YOUR ASSIGNMENT: Return the run of lines below that opens with the line containing "Where should I click to: Toggle the select-all" and closes with the line containing "Task: Grab the Content field drag handle", keeping each one exact.

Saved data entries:

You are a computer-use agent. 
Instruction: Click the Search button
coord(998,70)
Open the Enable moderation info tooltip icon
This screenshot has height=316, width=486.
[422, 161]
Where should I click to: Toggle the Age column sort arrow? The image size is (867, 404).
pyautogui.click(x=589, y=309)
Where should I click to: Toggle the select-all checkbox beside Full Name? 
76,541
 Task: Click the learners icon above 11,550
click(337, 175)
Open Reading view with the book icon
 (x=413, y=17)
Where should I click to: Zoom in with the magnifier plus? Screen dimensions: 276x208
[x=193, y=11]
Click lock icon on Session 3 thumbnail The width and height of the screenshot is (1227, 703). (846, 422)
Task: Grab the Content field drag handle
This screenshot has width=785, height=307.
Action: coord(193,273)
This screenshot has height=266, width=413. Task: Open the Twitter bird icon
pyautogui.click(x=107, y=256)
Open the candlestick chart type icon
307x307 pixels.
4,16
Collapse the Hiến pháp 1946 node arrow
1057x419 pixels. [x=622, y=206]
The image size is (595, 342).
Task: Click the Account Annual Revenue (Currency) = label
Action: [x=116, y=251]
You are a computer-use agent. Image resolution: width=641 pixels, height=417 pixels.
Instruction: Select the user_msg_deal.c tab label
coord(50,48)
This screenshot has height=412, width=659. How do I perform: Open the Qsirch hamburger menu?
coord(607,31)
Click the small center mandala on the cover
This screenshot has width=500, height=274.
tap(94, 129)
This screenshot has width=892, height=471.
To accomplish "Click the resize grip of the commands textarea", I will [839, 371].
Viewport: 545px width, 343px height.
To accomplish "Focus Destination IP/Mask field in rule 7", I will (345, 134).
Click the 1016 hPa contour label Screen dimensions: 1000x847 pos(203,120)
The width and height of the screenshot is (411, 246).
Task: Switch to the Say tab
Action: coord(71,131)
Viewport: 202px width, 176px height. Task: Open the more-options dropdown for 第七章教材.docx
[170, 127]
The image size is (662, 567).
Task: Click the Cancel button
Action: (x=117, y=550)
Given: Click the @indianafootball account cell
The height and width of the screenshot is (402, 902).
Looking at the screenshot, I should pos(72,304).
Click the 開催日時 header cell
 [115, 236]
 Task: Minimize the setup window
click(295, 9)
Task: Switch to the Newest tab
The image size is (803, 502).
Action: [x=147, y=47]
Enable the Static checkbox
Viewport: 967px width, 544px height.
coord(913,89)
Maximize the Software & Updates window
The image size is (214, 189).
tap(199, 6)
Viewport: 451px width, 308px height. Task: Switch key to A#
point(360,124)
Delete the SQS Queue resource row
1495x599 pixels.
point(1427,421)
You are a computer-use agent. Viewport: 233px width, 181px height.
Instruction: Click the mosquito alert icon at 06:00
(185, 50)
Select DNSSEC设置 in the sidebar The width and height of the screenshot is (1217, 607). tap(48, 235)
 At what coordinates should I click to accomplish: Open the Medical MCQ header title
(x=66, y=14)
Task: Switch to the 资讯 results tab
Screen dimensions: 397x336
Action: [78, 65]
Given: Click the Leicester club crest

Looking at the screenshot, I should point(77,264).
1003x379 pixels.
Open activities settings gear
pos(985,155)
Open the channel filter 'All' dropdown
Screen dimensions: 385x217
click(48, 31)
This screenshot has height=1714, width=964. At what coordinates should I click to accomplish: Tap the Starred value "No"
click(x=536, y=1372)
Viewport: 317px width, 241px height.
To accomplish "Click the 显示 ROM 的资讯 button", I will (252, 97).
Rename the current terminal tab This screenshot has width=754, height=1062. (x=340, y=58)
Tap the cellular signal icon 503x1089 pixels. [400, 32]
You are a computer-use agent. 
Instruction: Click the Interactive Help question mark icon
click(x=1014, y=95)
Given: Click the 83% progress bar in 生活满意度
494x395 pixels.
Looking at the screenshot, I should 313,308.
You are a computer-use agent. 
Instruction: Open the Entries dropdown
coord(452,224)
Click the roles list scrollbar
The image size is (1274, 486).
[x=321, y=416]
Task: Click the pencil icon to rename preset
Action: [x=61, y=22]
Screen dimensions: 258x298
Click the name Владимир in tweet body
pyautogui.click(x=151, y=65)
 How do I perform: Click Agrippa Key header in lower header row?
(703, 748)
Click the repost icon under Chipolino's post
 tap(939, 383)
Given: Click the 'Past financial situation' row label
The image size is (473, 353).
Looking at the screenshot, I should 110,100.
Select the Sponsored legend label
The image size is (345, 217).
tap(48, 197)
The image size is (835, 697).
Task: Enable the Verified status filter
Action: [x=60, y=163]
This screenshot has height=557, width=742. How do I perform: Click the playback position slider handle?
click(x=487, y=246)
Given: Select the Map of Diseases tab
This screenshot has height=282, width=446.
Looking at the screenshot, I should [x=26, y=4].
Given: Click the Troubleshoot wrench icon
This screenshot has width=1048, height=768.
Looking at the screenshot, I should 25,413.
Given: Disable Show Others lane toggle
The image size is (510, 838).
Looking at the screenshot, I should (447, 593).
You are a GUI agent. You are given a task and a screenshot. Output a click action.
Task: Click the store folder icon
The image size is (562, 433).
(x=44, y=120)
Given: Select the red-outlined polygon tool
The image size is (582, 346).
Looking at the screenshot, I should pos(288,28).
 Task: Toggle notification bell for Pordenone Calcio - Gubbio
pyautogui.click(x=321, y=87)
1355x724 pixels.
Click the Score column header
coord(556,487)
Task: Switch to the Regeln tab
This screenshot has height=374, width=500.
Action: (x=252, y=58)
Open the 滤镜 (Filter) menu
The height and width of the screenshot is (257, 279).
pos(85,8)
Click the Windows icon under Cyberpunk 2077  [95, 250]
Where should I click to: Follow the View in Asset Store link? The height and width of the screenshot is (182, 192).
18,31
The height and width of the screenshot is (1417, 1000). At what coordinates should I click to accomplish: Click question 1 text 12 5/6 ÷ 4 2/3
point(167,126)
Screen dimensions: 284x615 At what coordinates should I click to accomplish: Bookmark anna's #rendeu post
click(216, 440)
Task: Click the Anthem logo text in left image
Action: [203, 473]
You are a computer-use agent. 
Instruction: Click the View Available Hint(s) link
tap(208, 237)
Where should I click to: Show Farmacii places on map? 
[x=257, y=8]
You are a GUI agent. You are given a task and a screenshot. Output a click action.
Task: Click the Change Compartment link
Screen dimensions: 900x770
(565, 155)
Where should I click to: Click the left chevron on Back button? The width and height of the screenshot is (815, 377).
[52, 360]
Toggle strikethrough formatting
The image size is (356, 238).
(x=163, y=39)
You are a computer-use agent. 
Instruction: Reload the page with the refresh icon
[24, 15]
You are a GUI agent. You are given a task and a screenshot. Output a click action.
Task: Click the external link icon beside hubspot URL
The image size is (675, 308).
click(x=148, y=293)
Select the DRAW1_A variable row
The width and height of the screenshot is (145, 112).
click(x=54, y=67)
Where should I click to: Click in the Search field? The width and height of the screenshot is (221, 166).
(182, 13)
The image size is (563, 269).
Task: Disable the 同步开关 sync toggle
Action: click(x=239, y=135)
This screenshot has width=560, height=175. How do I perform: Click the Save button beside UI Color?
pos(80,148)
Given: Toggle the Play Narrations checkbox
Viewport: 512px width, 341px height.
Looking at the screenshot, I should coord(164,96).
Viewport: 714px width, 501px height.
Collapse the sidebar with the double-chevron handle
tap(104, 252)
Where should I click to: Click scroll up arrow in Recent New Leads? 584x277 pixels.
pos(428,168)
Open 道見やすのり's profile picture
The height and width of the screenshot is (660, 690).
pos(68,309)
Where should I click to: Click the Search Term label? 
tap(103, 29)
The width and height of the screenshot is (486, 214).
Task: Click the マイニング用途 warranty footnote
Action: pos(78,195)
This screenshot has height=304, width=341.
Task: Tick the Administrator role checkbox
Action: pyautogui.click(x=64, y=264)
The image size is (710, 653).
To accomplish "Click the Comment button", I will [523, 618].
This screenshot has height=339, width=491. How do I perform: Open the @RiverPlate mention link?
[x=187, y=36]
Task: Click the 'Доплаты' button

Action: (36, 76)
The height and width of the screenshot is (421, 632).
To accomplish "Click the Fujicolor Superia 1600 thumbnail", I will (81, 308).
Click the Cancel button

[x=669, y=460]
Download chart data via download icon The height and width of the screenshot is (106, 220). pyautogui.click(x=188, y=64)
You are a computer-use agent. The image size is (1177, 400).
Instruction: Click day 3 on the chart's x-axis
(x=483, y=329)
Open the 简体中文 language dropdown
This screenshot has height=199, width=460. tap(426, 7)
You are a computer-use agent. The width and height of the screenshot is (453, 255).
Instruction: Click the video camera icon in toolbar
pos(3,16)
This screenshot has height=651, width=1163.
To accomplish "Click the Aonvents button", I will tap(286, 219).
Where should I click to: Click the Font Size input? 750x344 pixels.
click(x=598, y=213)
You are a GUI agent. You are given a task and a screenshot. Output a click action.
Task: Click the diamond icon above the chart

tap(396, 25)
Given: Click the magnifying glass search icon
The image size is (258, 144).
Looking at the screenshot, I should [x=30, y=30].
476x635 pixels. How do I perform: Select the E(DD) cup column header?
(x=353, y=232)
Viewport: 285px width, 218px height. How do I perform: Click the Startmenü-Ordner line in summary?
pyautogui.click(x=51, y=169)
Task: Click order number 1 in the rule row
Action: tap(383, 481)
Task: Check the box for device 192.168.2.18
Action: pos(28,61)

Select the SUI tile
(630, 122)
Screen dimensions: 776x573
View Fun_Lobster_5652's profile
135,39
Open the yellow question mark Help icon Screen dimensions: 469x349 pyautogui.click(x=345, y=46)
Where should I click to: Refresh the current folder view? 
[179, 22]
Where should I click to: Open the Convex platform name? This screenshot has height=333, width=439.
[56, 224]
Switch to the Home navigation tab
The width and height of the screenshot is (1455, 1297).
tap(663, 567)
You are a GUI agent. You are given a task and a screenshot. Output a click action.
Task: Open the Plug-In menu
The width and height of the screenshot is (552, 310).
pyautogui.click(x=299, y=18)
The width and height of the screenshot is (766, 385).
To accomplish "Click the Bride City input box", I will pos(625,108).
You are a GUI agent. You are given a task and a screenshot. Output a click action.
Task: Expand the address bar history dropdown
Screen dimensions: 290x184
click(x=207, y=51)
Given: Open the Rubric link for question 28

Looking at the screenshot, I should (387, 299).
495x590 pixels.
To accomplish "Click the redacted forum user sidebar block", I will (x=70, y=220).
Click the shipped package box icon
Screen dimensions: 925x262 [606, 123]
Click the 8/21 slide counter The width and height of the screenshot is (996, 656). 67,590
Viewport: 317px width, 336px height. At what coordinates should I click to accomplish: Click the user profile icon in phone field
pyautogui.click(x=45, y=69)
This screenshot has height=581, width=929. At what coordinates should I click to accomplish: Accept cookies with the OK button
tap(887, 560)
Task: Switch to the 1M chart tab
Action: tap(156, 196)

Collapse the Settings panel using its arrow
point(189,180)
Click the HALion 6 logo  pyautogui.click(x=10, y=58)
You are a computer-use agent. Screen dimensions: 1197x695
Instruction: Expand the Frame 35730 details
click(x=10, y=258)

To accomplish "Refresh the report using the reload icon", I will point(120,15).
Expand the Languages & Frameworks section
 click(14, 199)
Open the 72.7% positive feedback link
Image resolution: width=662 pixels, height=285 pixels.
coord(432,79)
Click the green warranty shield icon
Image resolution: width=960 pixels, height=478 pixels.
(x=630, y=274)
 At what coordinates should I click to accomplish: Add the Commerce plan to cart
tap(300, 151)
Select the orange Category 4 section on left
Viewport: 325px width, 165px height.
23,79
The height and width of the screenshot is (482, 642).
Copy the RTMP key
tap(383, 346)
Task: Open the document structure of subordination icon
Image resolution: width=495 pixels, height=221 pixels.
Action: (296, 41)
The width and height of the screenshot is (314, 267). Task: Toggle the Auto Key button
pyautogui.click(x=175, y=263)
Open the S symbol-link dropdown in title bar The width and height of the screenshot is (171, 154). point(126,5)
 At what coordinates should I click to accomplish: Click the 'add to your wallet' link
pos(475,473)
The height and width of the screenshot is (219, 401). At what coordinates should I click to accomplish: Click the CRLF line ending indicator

WRITTEN SOLUTION:
Where should I click to: Toggle the select-all checkbox beside Full Name? 
76,541
 Task: Click the learners icon above 11,550
click(337, 175)
Open Reading view with the book icon
 (x=413, y=17)
Where should I click to: Zoom in with the magnifier plus? Screen dimensions: 276x208
[x=193, y=11]
Click lock icon on Session 3 thumbnail The width and height of the screenshot is (1227, 703). (846, 422)
Task: Grab the Content field drag handle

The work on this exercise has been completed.